----- Source extract -----

Saturday, January 22, 2005 |
Bacalhau |
The recipe for Bacalhau fritters on Carnival of the Recipes, made me remember the recipe I got for this dish in Portugal.
Salt Cod, or Bacalhau, is essentially the national dish of Portugal. It's sold in the abundant markets everywhere from Lagos to Oporto, and is fervently consumed in huge amounts. The Portuguese are proud to claim that there are over 1,000 ways to prepare this fish, but this is my favorite - served in a restaurant in the Old Town of Lisbon. There is a very well-known street in Lisbon (close to the river), called Rua do Arsenal (Arsenal Street), but it is better known as Rua dos Bacalhau (Codfish Street) both for the different stores that sell it and the smell in the air around them.
Bacalhau A La Viscaina
1 lb Potatoes, small new scrubbed, boiled, peeled cut into 3/4" chunks
1/4 cup Olive Oil
2 Large Onions, peeled, chop fine, makes 2 cups
3 Garlic Cloves, minced
4 medium Tomatoes, coarsely chopped about 2 lbs, or two 14.4oz cans of tomatoes
1/4 lb Ham diced
1/4 cup Parsley, Italian, chopped
1 tsp Black Pepper
1/8 tsp Cinnamon, ground
pinch Ground Cloves
1 lb Salt Cod
4 Pickled chiles Jalapeno sliced into thin rings (or 2 fresh jalapenos)
4 tbsp Liquid from pickled chiles (or red wine vinegar if using fresh chiles)
12 kalamata olives sliced in half
6 Servings
Soak the Bacalhau for 24 hours, changing the water every four hours, this is critical, or you'll end up with a salty mess.
Gently rinse, to remove the salt.

-----

What this exercise asks →
[1] Reproduce the Bacalhau post word for word, from "Bacalhau A La" up to and including "2 fresh jalapenos)".
[2] Resume the Bacalhau post after its final sentence and write what comes next.

----- Supplied data -----

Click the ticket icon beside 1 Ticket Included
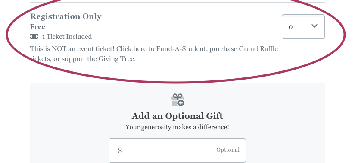355x163 pixels. pyautogui.click(x=34, y=36)
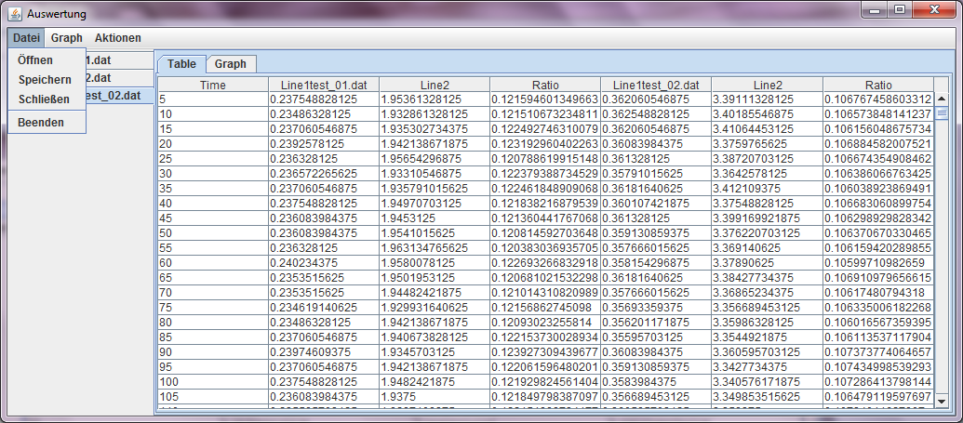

-----

In response →
[1]
Bacalhau A La Viscaina
1 lb Potatoes, small new scrubbed, boiled, peeled cut into 3/4" chunks
1/4 cup Olive Oil
2 Large Onions, peeled, chop fine, makes 2 cups
3 Garlic Cloves, minced
4 medium Tomatoes, coarsely chopped about 2 lbs, or two 14.4oz cans of tomatoes
1/4 lb Ham diced
1/4 cup Parsley, Italian, chopped
1 tsp Black Pepper
1/8 tsp Cinnamon, ground
pinch Ground Cloves
1 lb Salt Cod
4 Pickled chiles Jalapeno sliced into thin rings (or 2 fresh jalapenos)

[2]
Do not break up fish.
Boil the potatoes till just tender when pierced with a fork, 15-20 minutes. Drain and set aside.
Heat the olive oil over medium heat. Add the onions, reduce the heat to very low and slowly saute about one hour. Stir occasionally, watching that the onion doesn't burn.
A few dribbles more of oil may be necessary.
Turn up the heat, add the garlic and tomato and cook, stirring constantly until the mixture becomes thick and the liquid is substantially reduced, about 10-15 minutes.
Add the ham, parsley, pepper, cinnamon and cloves, then gently stir the cod, potatoes, jalapenos and their juice into the tomato mixture.
Transfer to a 1 to 2 quart casserole, preferably clay (the Portuguese sell special pots just for this purpose), sprinkle with the olives and bake for 30 minutes at 300F
Bacalao a la Viscaina can be made ahead and re-heated in a 300F oven for 20 minutes or until thoroughly hot.
Good French bread and a good red wine (preferably from Rioja) are essential accompaniments.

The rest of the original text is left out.